Diabetes is a growing health problem around the world. WHO (World Health Organization) estimates that by 2030, more than 334 million people will suffer from diabetes (see Bernabeu et al., 2013; Davia et al., 2011, www.who.int/diabetes), while in 2009, diabetes affected 220 million people. Diabetes is a lifelong condition that seriously affects a person’s quality of life. In recent years, the progress of medical treatments for curing diabetes has fortunately resulted in a considerable lengthening of life expectancy for many sick people. One of the most common complications is foot ulceration which, if left untreated, can lead to infection and ultimately to full or partial amputation (Janisse and Coleman, 2008). There are a number of footware-related factors that are considered to increase the likelihood of an individual developing an ulcer. These include elevated temperature/humidity within a shoe, increased in-shoe plantar pressure (pressure under the foot) (see Lavery et al., 2003, Amstrong, 1998) and increased shear movement between the foot and the shoe. Each of these factors will be dictated by different aspects of the design such as insole geometry (Bus et al., 2004; Anggoro et al., 2017a; Anggoro et al., 2018a), outsole profile/stiffness (van Schie et al., 2000; Brown et al., 2004), and shoe lasting (Cavanagh et al., 2002; Ameersing and Yan, 2009; Sambhav et al., 2011; Marco Mandolini et al., 2015).

The activities of standing, walking, and running are daily routines for most human beings, making insoles an important factor in general foot health and associated health issues.

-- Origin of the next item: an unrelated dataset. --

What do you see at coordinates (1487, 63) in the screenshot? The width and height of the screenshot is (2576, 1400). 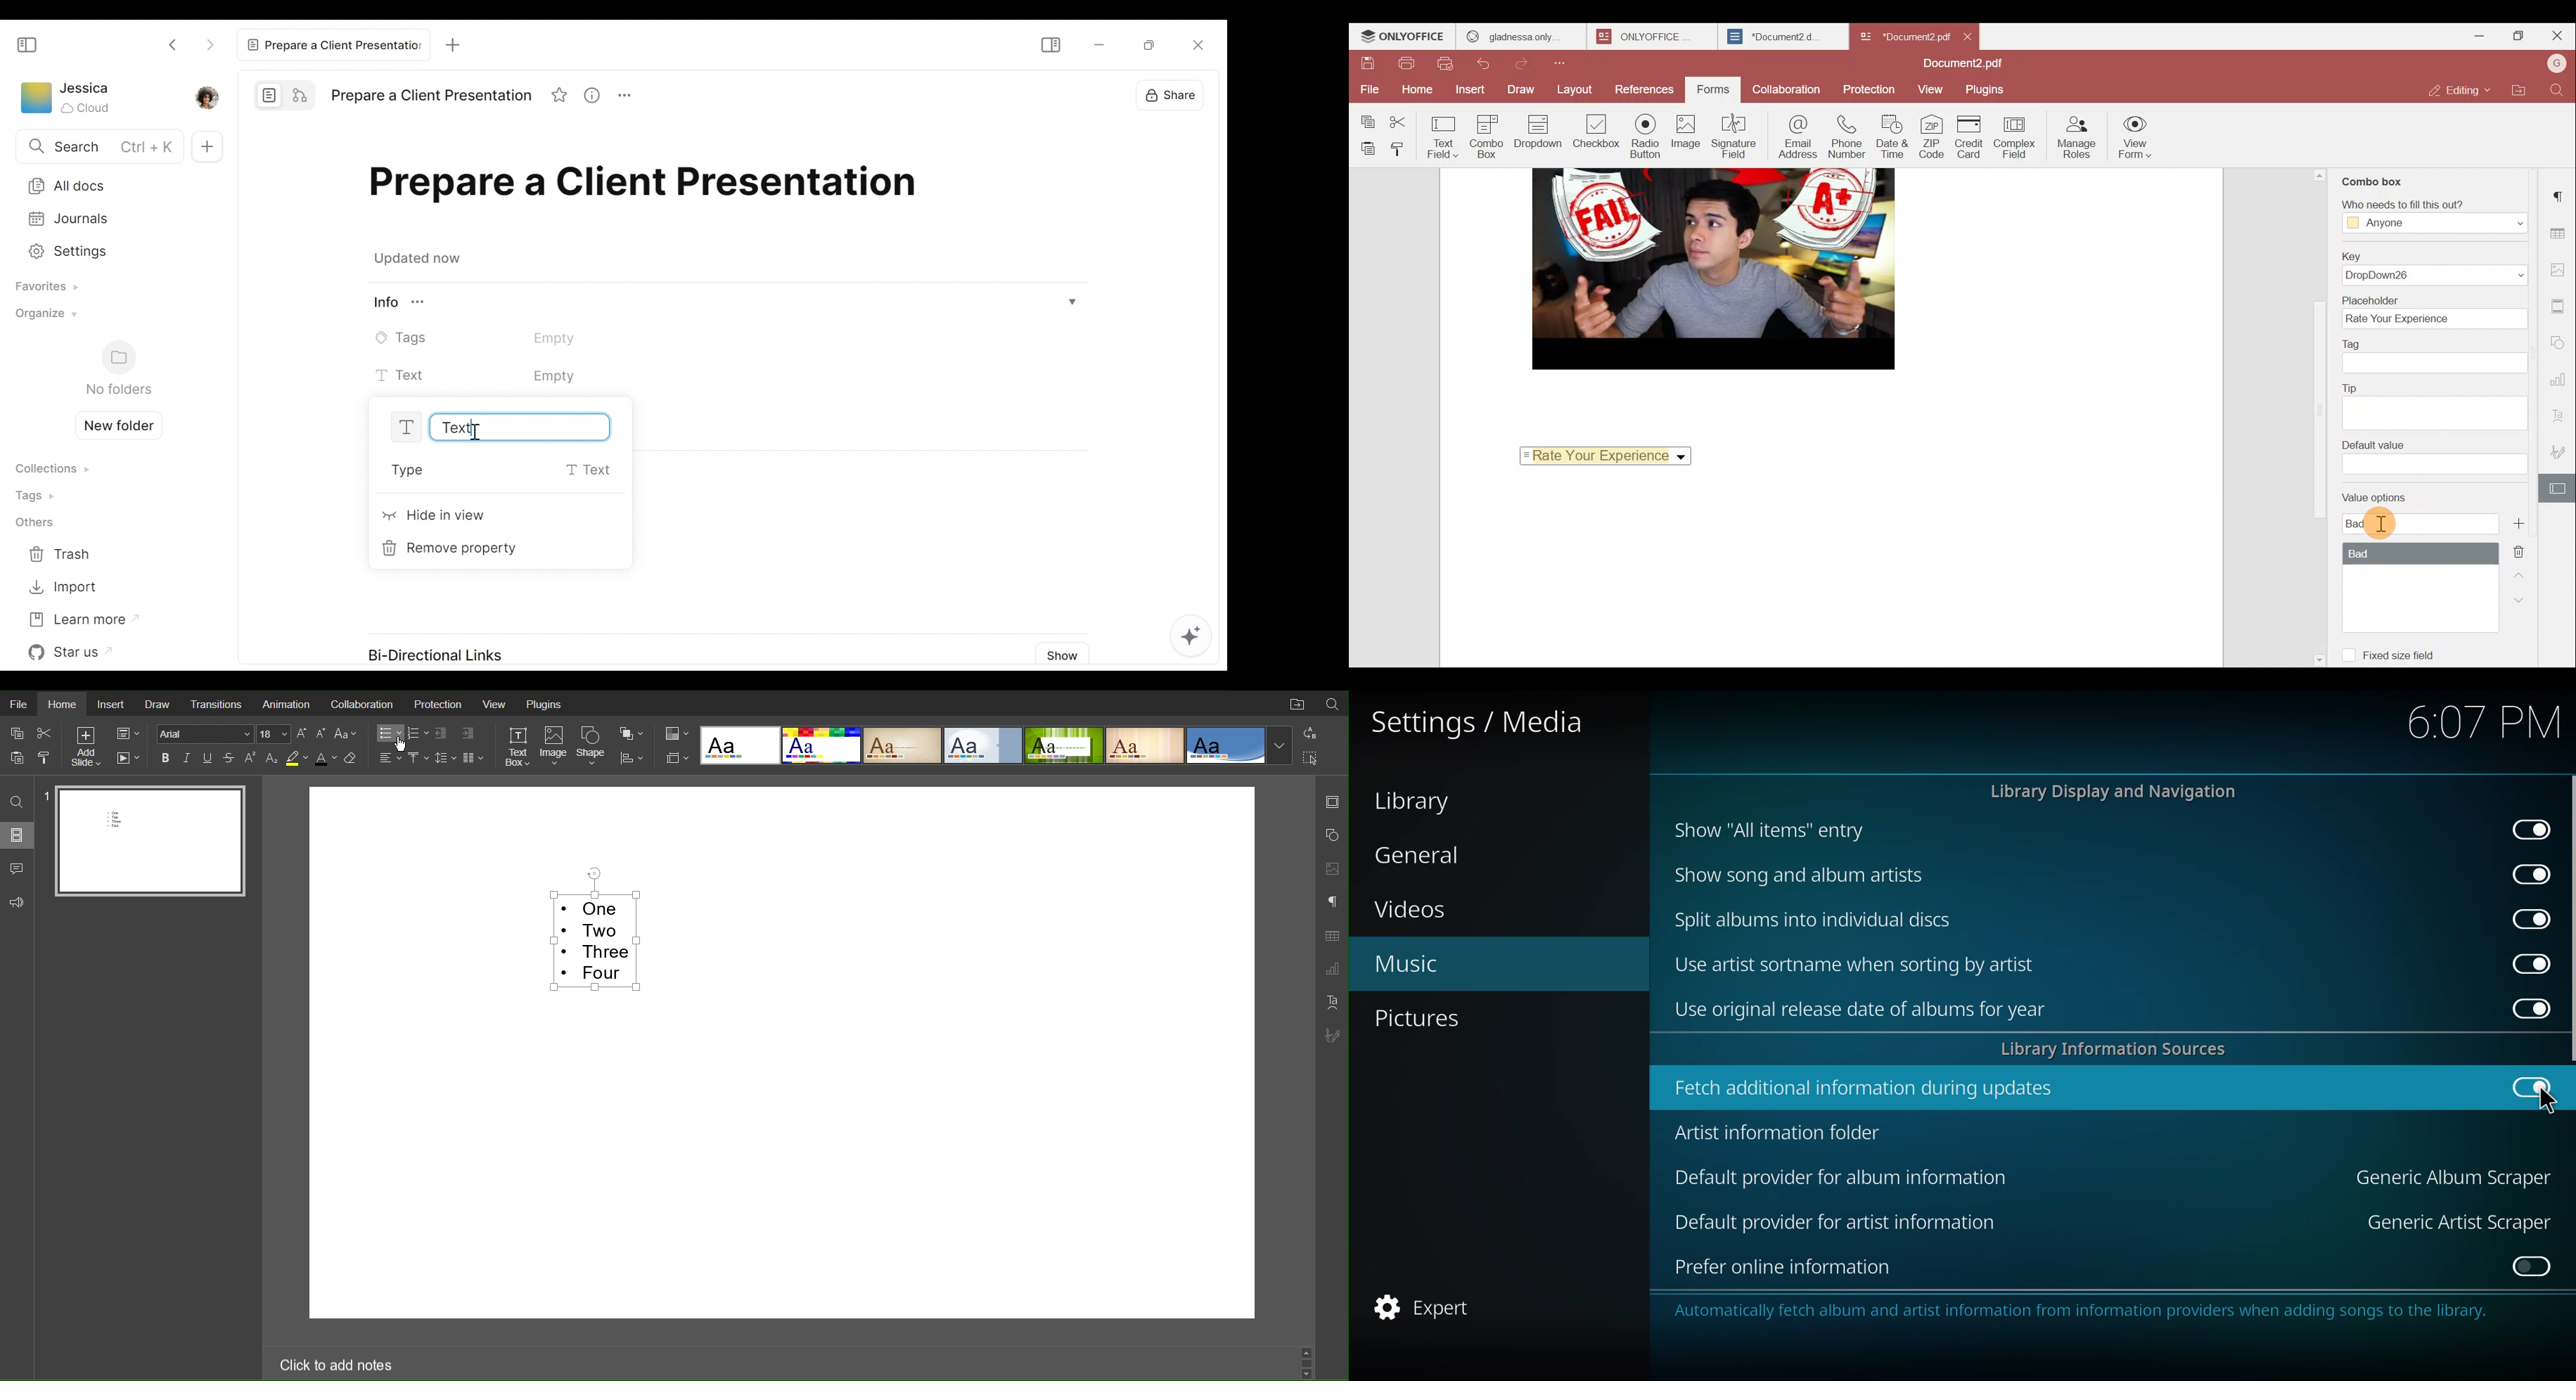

This fact has transformed the need for insoles from merely being an accessory into something functional. Most insole manufacturers are primarily concerned with cost-effectiveness, which leads to mass production. Unfortunately, such insoles might not always fit an individual’s needs, as not everyone has the same gait or foot shape (Chung et al., 2011).

Researchers (Miguel et al., 2011; Luigi and Claudia, 2012) have described that the main problems for people with diabetes are due to the complications that such a sickness generates. One of the most relevant complications is called “diabetic foot”. People with diabetes are at a higher risk for foot ulcers, a common side effect of the disease. It is estimated that 15% of diabetic patients are affected by this complication, but this number will probably grow due to lifestyle modifcations in many parts of the world, especially in emerging countries. The main cause of foot ulceration in an adult diabetic is thought to be the presence of abnormally high plantar pressures; neuropathy secondary to plantar fasciitis. These pressures may be present as a result of compromised foot function such as tendon disorders in the heel area of a foot and the diabetic condition, Charcot Anthropathy. The figures regarding swollen bones are shown in Figure 1 (see Anggoro et al., 2017b, Anggoro et al., 2018a, Anggoro et al., 2018b, and Bawono et al., 2017).